YOUR TASK: After finding the line with "Given: Click the 立夏 solar term marker" in the entries below, copy that line and each one after it exactly, through the last line, and omit pictures.

RECORDS TO PROCESS:
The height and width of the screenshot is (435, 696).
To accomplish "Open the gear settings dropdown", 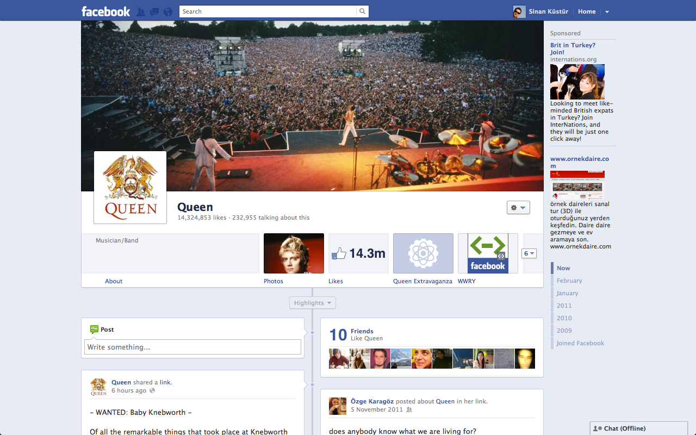I will click(x=518, y=208).
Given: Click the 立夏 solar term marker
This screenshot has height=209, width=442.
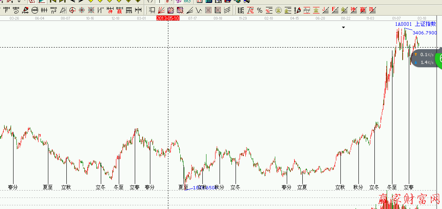Looking at the screenshot, I should (x=302, y=187).
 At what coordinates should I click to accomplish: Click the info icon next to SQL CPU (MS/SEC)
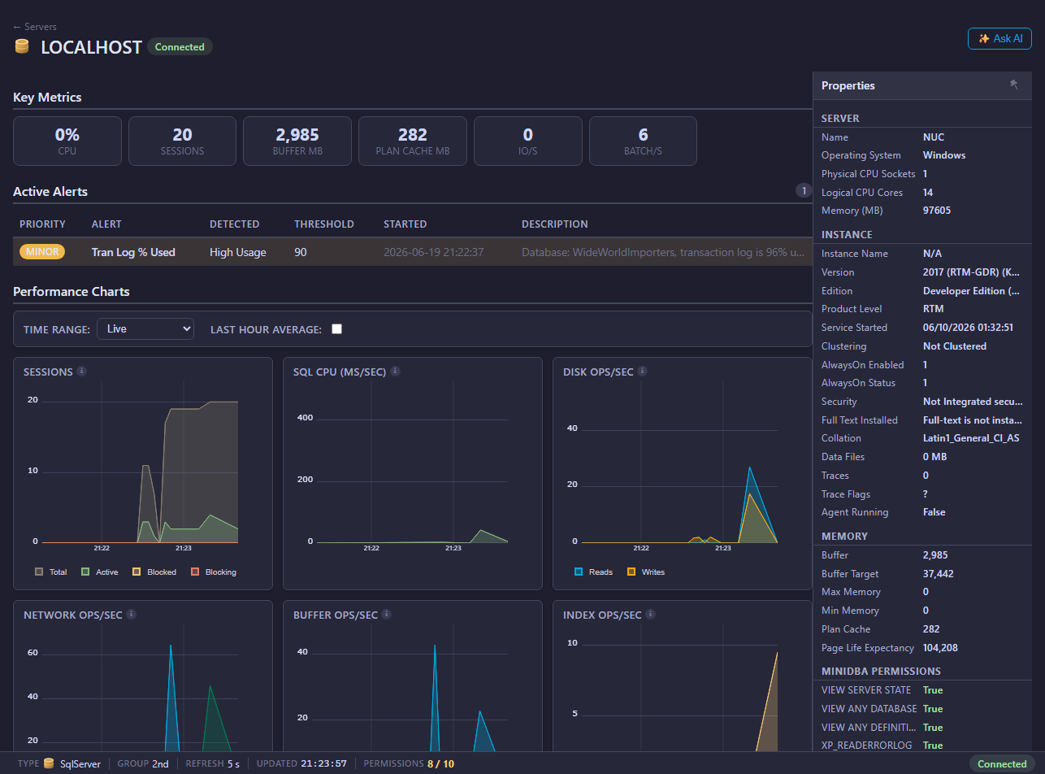pos(395,372)
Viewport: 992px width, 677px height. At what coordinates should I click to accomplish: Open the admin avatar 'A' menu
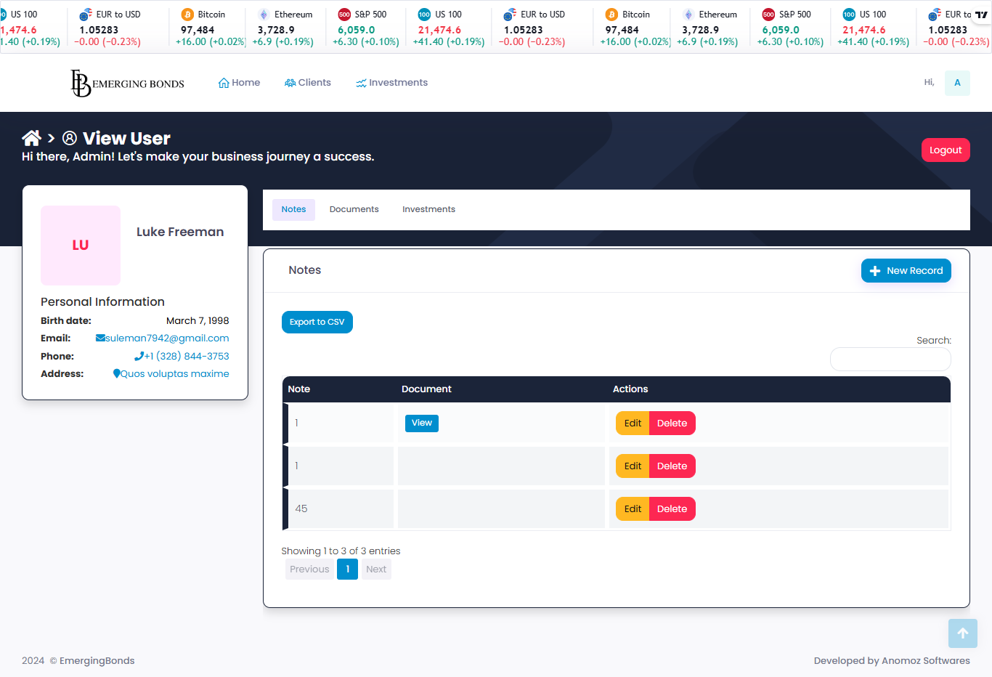957,83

RESPONSE TO THE EXERCISE:
Given: Click the 立夏 solar term marker
This screenshot has height=209, width=442.
Looking at the screenshot, I should (x=302, y=187).
 At what coordinates should I click to accomplish: Click the info icon next to SQL CPU (MS/SEC)
pos(395,372)
Viewport: 992px width, 677px height. At what coordinates should I click to accomplish: Open the admin avatar 'A' menu
957,83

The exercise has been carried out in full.